Mas afinal, por que não existe uma classificação indicativa em torno dos livros? O Ministério da Justiça e Segurança Pública entende que o assunto é vetado pelo princípio da liberdade de expressão, também prevista na Constituição Federal. A exceção fica por conta das obras regidas pelo Estatuto da Criança e do Adolescente (ECA).
“É importante destacar que a Lei nº 8.069/1990 (Estatuto da Criança e do Adolescente) determina que publicações com conteúdo impróprio ou inadequado para crianças e adolescentes sejam comercializadas em embalagem lacrada, com advertência de seu conteúdo e do art. 79 da Lei nº 8.069/1990, que especifica que: ‘As revistas e publicações destinadas ao público infantojuvenil não poderão conter ilustrações, fotografias, legendas, crônicas ou anúncios de bebidas alcoólicas, tabaco, armas e munições, e deverão respeitar os valores éticos e sociais da pessoa e da família'”, diz o órgão em nota.
O tratamento dado ao assunto no Brasil está alinhado com o de diversos países ao redor do mundo, onde a liberdade de expressão é um valor fundamental.
Sevani Matos, presidente da Câmara Brasileira do Livro
No mercado editorial, a possível distinção de idade para os livros segue a mesma ideia de outros países, como Estados Unidos, Alemanha e França. Apesar da falta de obrigatoriedade, editoras cedem a plataformas de venda, como a Amazon, dados de classificação indicativa sugerida.
Segundo Rafaella Machado, editora do grupo Record, a demanda de padronização de idade para livros voltados ao público jovem vem crescendo, mas explica que há dificuldade em determinar o tema. “A grande dificuldade em padronizar uma classificação indicativa para os livros é determinar uma idade certa de leitura para cada obra, em especial na infância, quando a habilidade e competência do leitor podem ser diferente mesmo em crianças da mesma idade”, explica.
“Na minha opinião, apesar de ser importante sinalizar o tipo de conteúdo presente em uma obra, é ainda mais importante a forma como aquele conteúdo é abordado. Se o livro contém menção a uso de drogas ou menção a abusos, por exemplo, mas essa abordagem é feita com cuidado, passando uma mensagem importante e alertando sobre possíveis consequências, meu medo é que esses avisos afastem o jovem de um livro que justamente está lá para tratar desses assuntos com ele de forma adequada”, completa.
Sevani Matos, presidente da Câmara Brasileira do Livro (CBL), segue a mesma ideia de Machado: “No mercado editorial brasileiro, a indicação etária é utilizada especificamente para livros voltados ao público infantil e infantojuvenil. A orientação de idade nessas obras visa auxiliar pais, educadores e bibliotecários na escolha de conteúdos apropriados para o desenvolvimento de cada faixa etária. Porém, mesmo nesses casos, a indicação é apenas orientativa, não restritiva, pois especialistas acreditam que cada leitor tem um ritmo e uma capacidade únicos para interpretar temas com a orientação de professores e familiares.”

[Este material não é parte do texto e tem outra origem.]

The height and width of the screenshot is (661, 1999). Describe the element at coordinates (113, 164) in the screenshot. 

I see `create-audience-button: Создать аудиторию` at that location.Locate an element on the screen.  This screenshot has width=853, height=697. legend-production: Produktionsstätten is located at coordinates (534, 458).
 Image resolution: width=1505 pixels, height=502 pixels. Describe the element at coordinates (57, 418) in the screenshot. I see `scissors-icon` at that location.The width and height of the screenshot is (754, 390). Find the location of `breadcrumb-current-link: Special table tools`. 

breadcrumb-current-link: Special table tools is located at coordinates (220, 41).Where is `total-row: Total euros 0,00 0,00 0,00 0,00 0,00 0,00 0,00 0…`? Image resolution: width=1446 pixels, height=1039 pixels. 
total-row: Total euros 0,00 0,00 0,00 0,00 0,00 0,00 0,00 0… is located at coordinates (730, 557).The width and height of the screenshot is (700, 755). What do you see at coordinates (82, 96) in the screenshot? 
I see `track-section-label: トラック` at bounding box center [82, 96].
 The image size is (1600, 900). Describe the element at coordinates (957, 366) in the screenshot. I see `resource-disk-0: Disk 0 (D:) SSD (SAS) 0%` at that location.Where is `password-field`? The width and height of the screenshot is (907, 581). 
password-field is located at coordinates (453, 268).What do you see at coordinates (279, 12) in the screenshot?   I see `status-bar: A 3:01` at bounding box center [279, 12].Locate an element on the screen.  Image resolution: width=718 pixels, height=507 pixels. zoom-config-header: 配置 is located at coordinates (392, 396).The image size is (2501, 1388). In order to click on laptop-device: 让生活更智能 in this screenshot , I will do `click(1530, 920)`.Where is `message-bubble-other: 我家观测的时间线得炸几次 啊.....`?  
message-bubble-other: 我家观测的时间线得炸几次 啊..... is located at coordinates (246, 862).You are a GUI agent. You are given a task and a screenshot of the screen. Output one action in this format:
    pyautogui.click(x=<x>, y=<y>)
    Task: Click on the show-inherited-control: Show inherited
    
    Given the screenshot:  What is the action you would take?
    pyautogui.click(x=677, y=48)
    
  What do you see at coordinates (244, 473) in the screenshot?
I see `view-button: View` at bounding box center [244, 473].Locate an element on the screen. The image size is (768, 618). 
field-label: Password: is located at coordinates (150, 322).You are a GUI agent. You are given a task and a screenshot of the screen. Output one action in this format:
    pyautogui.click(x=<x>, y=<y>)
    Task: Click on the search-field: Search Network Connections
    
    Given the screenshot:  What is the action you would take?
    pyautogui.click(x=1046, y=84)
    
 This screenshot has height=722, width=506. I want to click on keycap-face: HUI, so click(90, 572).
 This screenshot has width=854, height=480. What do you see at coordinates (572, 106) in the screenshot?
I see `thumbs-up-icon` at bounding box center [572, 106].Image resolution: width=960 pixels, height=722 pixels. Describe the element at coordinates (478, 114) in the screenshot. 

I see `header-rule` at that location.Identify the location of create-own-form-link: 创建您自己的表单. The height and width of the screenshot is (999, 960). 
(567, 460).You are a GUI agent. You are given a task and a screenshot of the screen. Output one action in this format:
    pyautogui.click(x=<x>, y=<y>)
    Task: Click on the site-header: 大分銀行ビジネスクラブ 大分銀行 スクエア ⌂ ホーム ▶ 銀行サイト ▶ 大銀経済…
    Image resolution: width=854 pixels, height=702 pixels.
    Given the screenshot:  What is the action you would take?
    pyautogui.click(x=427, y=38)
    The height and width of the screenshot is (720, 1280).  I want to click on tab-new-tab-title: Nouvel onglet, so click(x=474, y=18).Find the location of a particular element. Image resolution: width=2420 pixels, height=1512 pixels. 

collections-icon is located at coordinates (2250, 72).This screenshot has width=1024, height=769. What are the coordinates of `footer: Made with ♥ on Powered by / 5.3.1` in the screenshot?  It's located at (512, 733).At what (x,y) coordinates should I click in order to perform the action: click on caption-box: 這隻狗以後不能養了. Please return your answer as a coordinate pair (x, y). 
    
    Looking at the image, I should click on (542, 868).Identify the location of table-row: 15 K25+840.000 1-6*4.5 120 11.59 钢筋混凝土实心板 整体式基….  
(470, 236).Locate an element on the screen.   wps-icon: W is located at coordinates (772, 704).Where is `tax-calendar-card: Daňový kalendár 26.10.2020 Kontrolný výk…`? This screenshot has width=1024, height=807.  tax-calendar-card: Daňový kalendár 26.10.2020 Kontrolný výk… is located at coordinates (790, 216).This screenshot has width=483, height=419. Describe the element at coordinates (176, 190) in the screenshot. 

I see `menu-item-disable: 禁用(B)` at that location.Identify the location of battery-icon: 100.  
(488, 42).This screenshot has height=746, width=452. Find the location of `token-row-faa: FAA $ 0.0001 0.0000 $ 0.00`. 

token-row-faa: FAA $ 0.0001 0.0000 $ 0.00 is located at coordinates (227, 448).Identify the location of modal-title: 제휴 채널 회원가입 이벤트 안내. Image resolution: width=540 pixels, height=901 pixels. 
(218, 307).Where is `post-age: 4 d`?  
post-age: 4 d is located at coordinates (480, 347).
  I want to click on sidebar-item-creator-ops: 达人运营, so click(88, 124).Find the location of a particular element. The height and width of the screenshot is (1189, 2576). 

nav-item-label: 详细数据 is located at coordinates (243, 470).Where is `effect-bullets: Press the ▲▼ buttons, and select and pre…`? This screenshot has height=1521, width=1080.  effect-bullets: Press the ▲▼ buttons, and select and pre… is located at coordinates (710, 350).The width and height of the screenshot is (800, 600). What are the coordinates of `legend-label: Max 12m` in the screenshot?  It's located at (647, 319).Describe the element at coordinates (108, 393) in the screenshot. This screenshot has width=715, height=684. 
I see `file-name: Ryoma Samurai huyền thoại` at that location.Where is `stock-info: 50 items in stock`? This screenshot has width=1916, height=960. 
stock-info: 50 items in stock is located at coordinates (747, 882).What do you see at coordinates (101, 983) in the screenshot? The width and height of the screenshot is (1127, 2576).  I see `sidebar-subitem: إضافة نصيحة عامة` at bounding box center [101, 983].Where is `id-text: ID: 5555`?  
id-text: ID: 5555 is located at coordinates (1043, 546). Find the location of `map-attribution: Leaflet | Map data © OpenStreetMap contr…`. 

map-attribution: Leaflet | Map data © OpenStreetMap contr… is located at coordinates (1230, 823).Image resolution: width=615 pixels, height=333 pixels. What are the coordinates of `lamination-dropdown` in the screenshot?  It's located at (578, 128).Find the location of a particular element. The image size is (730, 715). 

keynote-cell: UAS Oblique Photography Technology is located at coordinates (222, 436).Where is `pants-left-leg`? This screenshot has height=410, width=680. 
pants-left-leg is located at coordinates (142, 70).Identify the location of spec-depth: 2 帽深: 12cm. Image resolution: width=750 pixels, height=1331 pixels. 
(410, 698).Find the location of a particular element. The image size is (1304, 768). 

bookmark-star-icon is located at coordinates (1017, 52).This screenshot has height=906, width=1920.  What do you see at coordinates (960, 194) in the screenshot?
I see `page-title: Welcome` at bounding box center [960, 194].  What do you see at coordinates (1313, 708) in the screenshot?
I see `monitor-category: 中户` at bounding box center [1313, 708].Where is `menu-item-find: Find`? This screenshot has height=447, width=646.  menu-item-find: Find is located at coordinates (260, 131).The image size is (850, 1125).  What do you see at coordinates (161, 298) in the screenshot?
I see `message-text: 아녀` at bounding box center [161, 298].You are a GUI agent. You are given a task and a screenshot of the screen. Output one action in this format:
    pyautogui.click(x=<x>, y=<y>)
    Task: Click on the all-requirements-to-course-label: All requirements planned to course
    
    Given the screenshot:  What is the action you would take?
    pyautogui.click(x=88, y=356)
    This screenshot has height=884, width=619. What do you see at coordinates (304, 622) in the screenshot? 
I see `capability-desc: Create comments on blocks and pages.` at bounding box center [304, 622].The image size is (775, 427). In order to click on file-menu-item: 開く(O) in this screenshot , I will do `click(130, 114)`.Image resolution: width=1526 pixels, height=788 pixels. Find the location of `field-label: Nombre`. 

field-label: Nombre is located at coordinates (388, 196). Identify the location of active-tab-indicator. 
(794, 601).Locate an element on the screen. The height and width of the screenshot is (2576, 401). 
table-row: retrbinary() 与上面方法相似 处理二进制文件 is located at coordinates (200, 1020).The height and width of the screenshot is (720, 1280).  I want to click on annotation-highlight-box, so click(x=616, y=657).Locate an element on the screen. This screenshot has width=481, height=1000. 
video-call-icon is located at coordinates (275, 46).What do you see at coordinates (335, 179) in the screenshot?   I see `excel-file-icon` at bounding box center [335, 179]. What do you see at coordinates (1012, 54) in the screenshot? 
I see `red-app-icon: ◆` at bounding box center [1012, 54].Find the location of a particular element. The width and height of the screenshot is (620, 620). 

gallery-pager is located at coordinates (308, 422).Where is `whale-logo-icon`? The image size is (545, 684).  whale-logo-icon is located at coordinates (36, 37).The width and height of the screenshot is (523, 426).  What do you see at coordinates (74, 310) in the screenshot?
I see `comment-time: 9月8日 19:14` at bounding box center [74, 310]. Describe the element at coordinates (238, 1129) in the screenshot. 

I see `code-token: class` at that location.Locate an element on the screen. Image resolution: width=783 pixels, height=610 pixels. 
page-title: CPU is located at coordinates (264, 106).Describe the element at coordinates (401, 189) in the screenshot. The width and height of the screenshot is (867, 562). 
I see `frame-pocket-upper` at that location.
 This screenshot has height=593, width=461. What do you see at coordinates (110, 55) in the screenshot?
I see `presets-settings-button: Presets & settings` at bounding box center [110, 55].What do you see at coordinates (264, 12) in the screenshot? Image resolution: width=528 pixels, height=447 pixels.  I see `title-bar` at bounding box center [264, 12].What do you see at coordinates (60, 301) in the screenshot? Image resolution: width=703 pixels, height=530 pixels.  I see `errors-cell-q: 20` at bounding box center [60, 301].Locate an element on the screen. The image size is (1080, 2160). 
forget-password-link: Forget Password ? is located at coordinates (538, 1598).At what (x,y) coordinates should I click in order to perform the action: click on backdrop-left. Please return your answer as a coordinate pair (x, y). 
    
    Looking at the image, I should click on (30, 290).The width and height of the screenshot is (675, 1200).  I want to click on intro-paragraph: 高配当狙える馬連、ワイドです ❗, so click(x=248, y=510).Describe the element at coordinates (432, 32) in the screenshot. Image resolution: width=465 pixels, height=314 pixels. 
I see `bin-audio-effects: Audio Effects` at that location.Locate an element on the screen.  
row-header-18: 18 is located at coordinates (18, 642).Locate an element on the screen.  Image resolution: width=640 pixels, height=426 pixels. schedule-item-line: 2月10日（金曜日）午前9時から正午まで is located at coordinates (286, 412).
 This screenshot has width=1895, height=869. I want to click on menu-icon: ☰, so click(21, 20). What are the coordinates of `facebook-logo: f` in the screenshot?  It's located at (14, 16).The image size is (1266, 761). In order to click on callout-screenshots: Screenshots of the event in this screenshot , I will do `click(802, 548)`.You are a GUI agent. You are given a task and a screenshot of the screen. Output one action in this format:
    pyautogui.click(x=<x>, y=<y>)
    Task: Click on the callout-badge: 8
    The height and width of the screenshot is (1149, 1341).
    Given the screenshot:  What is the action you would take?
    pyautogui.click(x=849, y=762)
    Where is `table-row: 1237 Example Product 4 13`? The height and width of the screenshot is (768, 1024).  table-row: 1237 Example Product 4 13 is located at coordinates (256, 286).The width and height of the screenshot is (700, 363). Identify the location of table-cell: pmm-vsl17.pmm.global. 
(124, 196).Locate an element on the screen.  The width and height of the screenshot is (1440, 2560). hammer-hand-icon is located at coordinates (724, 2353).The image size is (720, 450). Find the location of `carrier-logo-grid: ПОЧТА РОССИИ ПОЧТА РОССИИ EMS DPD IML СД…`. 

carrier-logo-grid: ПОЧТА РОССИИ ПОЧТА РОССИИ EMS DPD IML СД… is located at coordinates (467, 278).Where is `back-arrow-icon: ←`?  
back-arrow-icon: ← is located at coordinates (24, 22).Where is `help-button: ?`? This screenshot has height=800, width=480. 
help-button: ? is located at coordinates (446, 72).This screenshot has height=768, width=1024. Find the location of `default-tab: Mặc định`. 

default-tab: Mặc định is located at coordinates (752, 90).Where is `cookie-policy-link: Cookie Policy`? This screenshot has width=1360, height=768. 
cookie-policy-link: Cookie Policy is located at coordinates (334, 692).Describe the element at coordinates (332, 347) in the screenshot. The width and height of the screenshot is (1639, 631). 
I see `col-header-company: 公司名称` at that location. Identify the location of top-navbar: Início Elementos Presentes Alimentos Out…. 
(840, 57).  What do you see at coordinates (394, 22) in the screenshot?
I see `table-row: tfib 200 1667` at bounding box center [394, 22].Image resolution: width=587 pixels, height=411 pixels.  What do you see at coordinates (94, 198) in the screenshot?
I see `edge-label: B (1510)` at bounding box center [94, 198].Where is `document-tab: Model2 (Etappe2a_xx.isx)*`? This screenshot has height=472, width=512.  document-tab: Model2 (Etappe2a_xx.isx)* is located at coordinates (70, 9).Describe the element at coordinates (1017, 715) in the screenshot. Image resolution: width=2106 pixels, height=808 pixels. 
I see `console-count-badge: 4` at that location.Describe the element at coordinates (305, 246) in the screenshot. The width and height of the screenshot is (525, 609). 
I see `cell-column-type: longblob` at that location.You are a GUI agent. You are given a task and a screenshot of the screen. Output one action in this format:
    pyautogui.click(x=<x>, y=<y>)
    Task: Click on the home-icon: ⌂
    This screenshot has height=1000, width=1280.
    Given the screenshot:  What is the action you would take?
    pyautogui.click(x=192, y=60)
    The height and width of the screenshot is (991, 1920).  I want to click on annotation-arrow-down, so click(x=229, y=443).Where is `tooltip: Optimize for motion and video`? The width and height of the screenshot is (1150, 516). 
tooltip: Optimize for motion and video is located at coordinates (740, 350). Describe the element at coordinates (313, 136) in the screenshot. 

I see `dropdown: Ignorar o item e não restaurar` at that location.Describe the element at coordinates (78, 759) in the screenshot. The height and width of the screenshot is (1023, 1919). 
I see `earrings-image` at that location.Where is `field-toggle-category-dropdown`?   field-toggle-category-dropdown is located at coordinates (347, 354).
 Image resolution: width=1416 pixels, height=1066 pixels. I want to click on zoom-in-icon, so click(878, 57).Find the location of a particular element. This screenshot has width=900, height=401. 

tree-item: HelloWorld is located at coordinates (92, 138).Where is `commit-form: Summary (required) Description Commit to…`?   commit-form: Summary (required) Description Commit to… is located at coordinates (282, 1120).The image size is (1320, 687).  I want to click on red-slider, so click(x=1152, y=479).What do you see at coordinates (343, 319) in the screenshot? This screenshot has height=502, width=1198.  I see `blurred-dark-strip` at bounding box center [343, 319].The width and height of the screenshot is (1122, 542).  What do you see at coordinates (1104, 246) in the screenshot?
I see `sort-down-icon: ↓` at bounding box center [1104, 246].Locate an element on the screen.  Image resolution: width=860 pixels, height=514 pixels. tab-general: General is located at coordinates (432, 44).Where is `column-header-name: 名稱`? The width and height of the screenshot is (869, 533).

Matos ainda garante que a CBL, responsável por representar editores, livreiros, distribuidores e demais profissionais do setor, não pretende discutir regulamentação em classificação indicativa de livros, alegando que “cabe aos adultos acompanhar as escolhas de leitura dos jovens e mediar temas mais complexos, sem comprometer a curiosidade natural dos leitores”.
Rafaella Machado ainda lembra que o mercado editorial atual é sustentado, na maioria, pelos jovens e é importante não “menosprezar a inteligência do leitor”. A leitura contribui muito para a formação do pensamento crítico, da linguagem e do repertório linguístico do adolescente e nosso papel é orientar esse jovem para que ele possa continuar lendo e pensando sobre o que leu ao longo da vida, oferecendo opções de qualidade para cada etapa de seu desenvolvimento”, conclui.